As Moore notes, government programs actually make the problems worse. The family as traditionally understood may well be a lifestyle choice, but it is also more than that. Family structure has immense implications for the health of a society.

It certainly looks and feels compassionate to say that people should be allowed to live however they choose. There are two problems with that sentiment, however. One, neither the government (including, quite egregiously, public schools across the nation) nor the culture has any desire to allow people to live how they choose. Which leads to the other problem: government actively undermines the family through its managing of the welfare state—and it hardly matters whether the process is deliberate or not, as the result is nonetheless catastrophic for those caught in such a culture.

To be truly compassionate is to want what is best for others, not to impose one’s values on strangers. The real moral high ground, then, belongs to those who acknowledge that our best-intentioned efforts may in fact be the most disastrous things we do.

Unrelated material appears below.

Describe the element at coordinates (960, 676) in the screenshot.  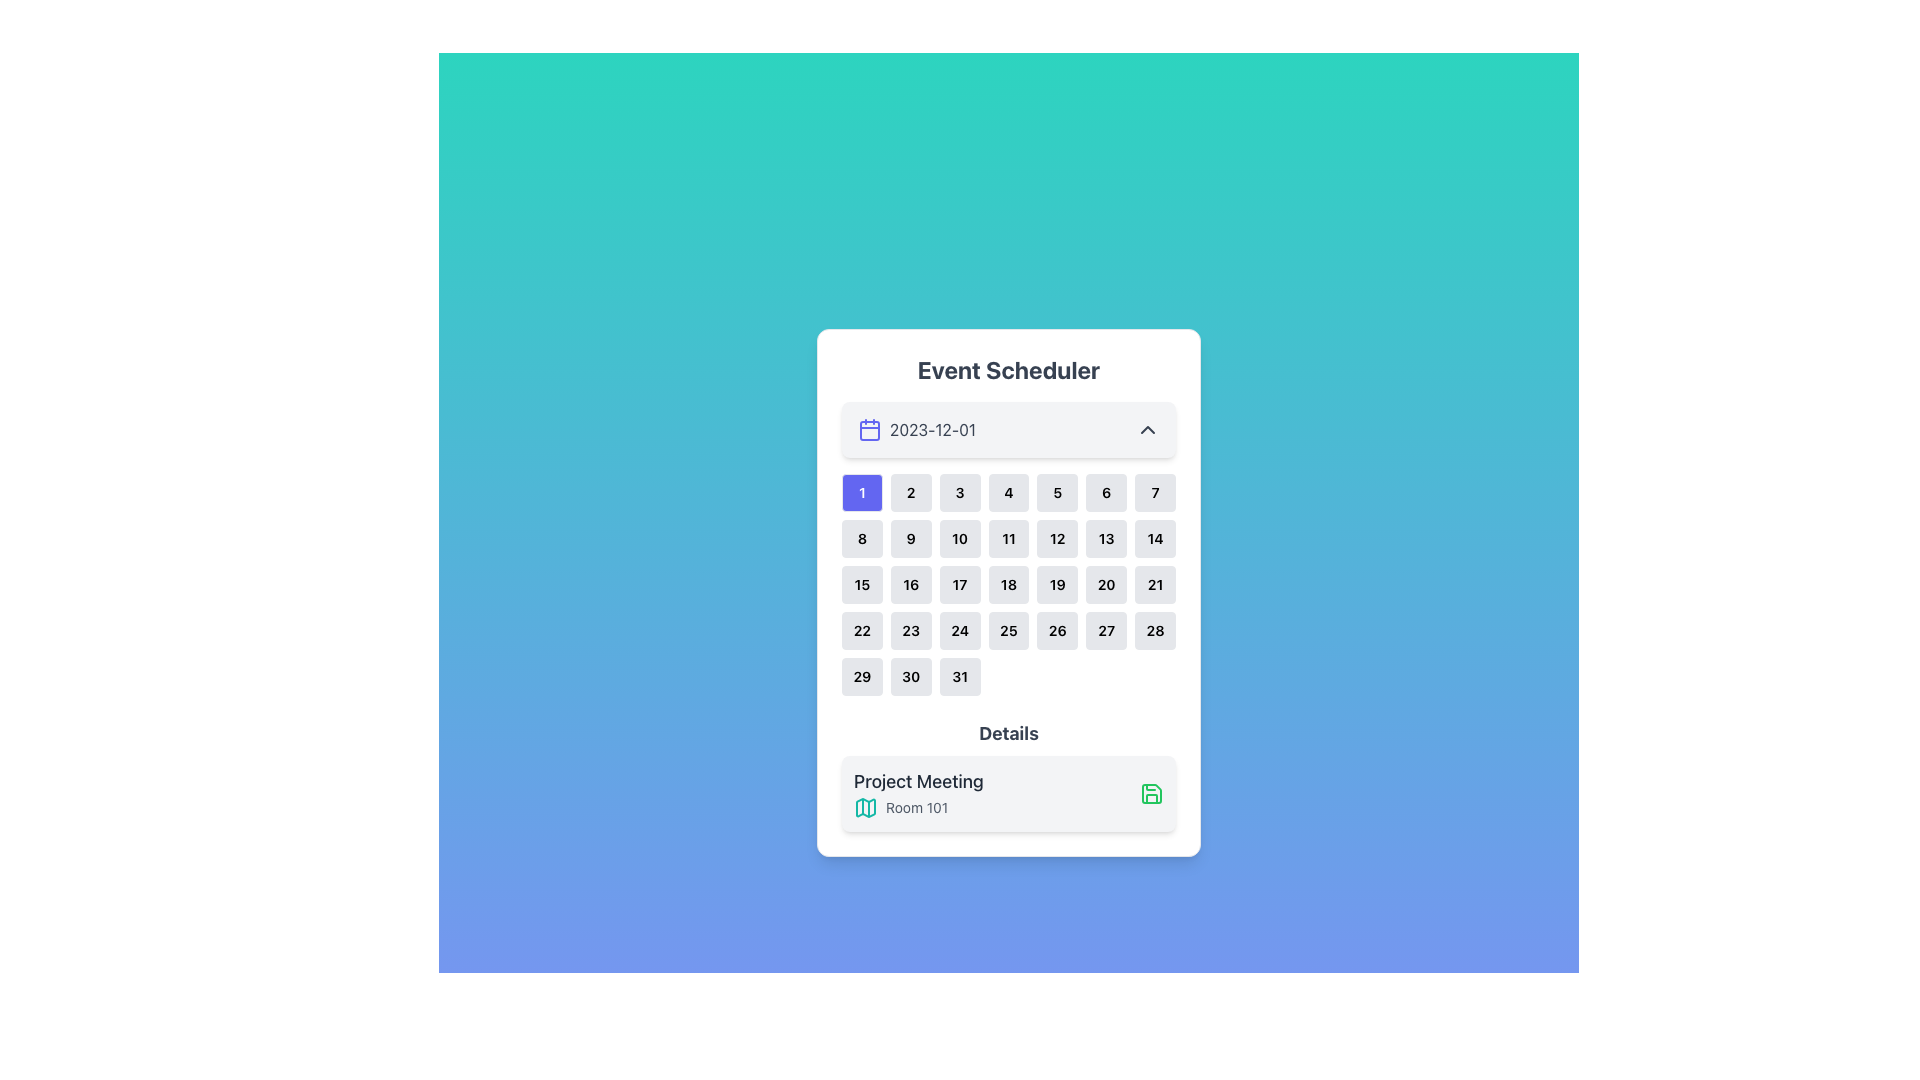
I see `the button that selects the date of the 31st in the calendar interface` at that location.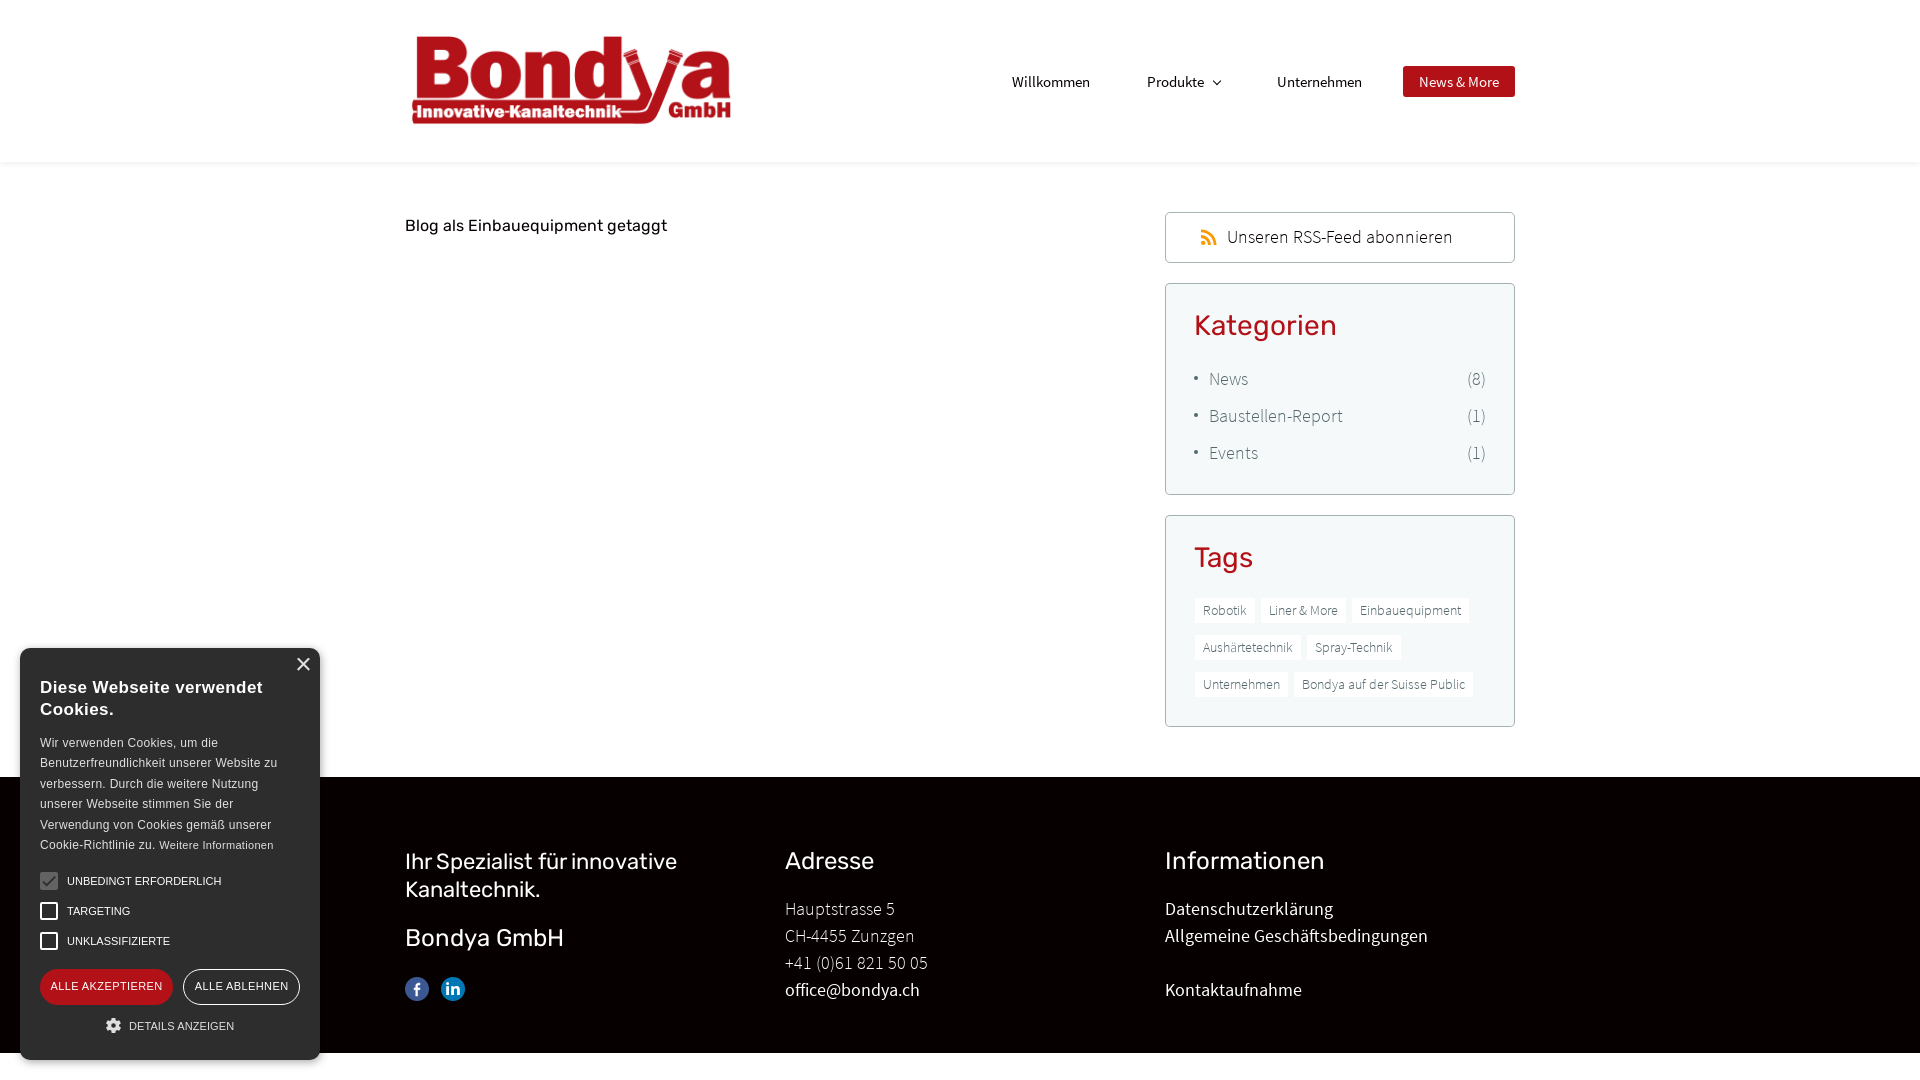 This screenshot has width=1920, height=1080. What do you see at coordinates (1326, 235) in the screenshot?
I see `'Unseren RSS-Feed abonnieren'` at bounding box center [1326, 235].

Libertarians and conservatives alike have come to realize this, and it is is not at all moralistic or oppressive to acknowledge that morality matters and different family structures have varying effects. Moore’s conclusion may be a bit startling, but it is one that increasing numbers of people are coming to see as true, as the dreadful consequences of the welfare state work their way through both the culture and the economy:

We economists bury ourselves in the data and formulas to try to devise policy solutions to raise the living standards of workers and families. It’s humbling to realize how much of our nation’s economic success is based on a culture of virtue. Do the right thing, as Spike Lee would put it. To save our economy from a path of decline, we need to start with a personal and national commitment to sturdy families, strong parents and a re-emergence of the Protestant work ethic. That shouldn’t be so hard.